**PROBLEM STATEMENT:** Copy out, word for word, the part of the listing that opens with the line containing "Exposicio de flautes" and closes with the line containing "https://www.dana.org/ (307, 433)", including both of those lines.

[Begin]

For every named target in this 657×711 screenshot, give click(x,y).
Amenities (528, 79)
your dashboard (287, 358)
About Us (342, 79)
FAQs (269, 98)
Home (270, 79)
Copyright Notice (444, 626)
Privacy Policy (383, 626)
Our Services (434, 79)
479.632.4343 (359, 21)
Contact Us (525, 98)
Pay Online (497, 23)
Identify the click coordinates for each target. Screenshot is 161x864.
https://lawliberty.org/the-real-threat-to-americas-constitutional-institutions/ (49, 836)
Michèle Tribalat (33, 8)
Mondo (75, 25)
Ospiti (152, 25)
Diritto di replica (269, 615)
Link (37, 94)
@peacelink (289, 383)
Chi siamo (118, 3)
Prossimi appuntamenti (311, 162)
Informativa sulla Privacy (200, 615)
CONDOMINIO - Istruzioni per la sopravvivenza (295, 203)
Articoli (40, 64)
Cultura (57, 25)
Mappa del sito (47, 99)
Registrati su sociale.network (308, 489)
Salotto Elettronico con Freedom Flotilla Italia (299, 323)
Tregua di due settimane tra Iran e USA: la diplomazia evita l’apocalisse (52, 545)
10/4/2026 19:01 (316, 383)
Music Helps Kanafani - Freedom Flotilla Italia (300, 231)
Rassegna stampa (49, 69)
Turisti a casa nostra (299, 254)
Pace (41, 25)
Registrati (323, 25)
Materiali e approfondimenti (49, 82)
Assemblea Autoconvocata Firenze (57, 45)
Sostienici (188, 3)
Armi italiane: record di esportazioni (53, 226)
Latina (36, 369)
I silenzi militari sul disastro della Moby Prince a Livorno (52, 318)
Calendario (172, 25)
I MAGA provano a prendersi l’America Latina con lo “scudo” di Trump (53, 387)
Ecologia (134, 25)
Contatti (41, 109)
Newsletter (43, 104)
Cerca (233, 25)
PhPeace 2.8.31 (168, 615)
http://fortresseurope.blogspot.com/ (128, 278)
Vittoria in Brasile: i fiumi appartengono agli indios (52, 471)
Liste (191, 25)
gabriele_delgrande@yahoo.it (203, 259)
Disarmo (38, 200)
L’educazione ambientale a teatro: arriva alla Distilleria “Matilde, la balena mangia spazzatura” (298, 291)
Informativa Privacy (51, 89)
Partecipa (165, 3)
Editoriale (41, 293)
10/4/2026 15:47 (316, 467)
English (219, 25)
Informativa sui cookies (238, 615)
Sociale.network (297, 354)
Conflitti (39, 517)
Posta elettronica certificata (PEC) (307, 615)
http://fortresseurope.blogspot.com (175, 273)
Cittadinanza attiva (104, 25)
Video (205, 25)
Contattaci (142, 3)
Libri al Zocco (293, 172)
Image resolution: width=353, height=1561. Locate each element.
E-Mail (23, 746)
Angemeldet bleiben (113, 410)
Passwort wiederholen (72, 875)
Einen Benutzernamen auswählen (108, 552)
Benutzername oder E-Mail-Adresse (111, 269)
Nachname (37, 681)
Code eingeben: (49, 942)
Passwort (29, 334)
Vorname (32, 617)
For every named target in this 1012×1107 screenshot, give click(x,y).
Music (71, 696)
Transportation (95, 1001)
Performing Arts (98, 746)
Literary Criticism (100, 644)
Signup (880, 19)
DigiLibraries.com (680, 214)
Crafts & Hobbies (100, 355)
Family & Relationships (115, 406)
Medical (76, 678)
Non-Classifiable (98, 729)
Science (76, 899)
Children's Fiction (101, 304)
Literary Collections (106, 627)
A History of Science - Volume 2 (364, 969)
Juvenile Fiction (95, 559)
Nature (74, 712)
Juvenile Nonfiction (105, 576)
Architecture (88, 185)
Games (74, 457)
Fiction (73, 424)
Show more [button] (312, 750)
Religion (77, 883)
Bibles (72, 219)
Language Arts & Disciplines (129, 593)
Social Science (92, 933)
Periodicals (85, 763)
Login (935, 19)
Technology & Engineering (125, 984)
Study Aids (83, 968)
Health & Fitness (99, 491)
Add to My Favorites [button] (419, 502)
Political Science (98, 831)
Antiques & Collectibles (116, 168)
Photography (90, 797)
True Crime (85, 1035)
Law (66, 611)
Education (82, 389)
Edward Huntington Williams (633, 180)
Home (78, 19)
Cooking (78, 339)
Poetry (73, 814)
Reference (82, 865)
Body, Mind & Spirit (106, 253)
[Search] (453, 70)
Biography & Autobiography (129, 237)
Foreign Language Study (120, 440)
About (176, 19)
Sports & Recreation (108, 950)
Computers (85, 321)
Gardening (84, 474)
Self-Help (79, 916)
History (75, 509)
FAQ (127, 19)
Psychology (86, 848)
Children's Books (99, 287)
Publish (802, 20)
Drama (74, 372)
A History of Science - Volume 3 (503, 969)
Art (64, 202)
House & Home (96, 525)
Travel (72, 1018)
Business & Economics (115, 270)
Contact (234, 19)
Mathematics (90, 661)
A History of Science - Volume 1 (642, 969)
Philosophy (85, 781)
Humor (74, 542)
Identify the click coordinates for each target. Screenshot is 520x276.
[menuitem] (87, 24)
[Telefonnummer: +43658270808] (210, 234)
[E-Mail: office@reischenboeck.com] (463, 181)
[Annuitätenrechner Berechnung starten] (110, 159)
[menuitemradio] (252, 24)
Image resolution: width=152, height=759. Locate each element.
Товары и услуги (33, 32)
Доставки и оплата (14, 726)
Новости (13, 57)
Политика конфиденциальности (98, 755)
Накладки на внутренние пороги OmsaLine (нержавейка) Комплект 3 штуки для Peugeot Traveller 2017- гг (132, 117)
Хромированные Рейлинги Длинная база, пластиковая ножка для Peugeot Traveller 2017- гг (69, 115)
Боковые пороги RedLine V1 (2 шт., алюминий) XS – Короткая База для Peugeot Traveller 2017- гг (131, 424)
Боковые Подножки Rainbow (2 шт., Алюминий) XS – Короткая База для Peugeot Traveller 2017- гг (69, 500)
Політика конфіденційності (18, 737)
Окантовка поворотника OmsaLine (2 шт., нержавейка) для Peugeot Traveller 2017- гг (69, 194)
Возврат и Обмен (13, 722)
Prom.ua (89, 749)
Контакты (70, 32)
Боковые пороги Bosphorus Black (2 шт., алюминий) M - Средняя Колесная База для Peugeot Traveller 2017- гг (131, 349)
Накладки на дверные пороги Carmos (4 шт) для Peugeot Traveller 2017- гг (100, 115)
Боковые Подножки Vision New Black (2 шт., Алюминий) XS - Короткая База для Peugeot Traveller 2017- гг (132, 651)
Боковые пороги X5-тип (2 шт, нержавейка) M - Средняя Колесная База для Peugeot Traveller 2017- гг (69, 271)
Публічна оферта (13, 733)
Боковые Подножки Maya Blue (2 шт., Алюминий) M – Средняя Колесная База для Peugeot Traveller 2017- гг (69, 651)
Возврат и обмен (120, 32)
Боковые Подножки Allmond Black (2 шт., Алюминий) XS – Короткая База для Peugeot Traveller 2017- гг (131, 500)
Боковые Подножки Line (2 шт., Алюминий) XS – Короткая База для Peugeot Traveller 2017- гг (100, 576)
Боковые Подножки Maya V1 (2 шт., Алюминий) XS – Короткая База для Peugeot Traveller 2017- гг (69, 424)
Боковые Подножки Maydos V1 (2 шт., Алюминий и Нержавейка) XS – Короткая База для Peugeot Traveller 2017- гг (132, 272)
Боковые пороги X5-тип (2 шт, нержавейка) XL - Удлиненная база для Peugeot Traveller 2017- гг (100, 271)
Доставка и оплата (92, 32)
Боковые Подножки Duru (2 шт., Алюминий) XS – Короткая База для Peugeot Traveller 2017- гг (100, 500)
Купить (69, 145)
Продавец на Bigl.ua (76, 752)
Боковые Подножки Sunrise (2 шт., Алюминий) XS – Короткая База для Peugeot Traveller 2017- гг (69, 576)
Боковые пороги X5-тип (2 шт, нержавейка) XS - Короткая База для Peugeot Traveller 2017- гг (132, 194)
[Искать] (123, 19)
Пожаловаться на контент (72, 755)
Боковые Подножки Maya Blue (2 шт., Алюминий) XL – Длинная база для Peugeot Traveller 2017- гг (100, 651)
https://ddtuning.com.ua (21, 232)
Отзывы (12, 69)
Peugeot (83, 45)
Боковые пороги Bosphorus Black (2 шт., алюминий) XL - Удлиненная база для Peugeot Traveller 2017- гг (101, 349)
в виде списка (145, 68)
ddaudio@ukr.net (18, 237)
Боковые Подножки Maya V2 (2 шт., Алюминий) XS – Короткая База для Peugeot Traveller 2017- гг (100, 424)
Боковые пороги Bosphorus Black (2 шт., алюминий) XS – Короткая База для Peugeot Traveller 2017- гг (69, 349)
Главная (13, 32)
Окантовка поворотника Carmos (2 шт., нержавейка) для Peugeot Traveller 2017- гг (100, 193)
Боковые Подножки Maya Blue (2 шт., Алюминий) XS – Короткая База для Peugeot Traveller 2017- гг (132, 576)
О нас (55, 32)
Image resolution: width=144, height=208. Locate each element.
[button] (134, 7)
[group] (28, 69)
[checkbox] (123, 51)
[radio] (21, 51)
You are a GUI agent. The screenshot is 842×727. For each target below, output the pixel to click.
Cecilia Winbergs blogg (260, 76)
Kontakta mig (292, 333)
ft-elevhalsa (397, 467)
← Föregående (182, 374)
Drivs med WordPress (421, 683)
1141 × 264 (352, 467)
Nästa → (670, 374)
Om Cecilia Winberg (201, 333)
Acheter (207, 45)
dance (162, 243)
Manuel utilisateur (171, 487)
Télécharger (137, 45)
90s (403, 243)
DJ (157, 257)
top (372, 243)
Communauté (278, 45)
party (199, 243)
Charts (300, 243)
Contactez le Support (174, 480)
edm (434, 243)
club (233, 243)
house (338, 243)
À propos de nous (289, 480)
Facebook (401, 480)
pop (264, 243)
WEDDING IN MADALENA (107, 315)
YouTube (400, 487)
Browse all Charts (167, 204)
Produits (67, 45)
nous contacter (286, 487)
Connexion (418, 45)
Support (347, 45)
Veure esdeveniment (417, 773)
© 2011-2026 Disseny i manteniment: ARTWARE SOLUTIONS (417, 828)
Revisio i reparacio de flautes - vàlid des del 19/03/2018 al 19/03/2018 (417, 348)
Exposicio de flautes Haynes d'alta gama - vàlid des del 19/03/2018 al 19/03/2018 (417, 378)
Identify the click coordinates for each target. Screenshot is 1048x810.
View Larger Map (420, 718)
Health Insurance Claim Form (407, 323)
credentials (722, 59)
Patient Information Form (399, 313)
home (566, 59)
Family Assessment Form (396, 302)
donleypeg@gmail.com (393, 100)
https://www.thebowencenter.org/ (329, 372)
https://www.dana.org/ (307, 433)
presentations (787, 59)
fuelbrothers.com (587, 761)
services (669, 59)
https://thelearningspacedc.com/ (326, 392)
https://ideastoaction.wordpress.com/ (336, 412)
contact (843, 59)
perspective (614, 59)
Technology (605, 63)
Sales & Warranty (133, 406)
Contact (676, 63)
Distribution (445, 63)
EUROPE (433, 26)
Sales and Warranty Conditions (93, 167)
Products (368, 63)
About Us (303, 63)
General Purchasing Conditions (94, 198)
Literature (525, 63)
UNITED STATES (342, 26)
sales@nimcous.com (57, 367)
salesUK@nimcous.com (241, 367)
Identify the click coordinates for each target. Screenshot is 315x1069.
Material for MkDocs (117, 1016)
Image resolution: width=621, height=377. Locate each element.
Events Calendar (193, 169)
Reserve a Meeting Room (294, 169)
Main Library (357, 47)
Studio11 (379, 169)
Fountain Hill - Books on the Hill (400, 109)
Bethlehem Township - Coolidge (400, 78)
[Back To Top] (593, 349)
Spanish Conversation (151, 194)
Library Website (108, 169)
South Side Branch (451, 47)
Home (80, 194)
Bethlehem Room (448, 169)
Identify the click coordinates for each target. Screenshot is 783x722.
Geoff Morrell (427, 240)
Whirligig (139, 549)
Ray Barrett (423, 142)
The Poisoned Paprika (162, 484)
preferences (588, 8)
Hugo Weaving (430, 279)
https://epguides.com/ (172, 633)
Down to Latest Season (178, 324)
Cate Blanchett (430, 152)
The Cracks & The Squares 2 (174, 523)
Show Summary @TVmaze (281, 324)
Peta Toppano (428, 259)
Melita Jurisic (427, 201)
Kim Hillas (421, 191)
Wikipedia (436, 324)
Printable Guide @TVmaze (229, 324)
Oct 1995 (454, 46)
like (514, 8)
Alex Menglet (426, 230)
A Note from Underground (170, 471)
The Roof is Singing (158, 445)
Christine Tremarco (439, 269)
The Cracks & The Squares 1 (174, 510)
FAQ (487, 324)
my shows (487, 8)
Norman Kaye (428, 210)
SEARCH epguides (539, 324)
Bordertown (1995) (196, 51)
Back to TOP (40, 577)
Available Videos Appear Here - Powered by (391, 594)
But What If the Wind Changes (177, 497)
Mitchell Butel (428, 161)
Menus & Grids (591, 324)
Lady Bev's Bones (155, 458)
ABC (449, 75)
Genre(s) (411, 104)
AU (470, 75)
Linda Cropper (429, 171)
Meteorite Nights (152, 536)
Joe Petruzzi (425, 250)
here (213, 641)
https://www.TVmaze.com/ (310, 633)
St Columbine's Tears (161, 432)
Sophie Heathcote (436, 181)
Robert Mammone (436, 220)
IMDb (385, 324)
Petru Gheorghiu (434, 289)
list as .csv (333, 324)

[End]

**OUTPUT OF THE EXERCISE:**
Exposicio de flautes Haynes d'alta gama - vàlid des del 19/03/2018 al 19/03/2018 (417, 378)
Identify the click coordinates for each target. Screenshot is 1048x810.
View Larger Map (420, 718)
Health Insurance Claim Form (407, 323)
credentials (722, 59)
Patient Information Form (399, 313)
home (566, 59)
Family Assessment Form (396, 302)
donleypeg@gmail.com (393, 100)
https://www.thebowencenter.org/ (329, 372)
https://www.dana.org/ (307, 433)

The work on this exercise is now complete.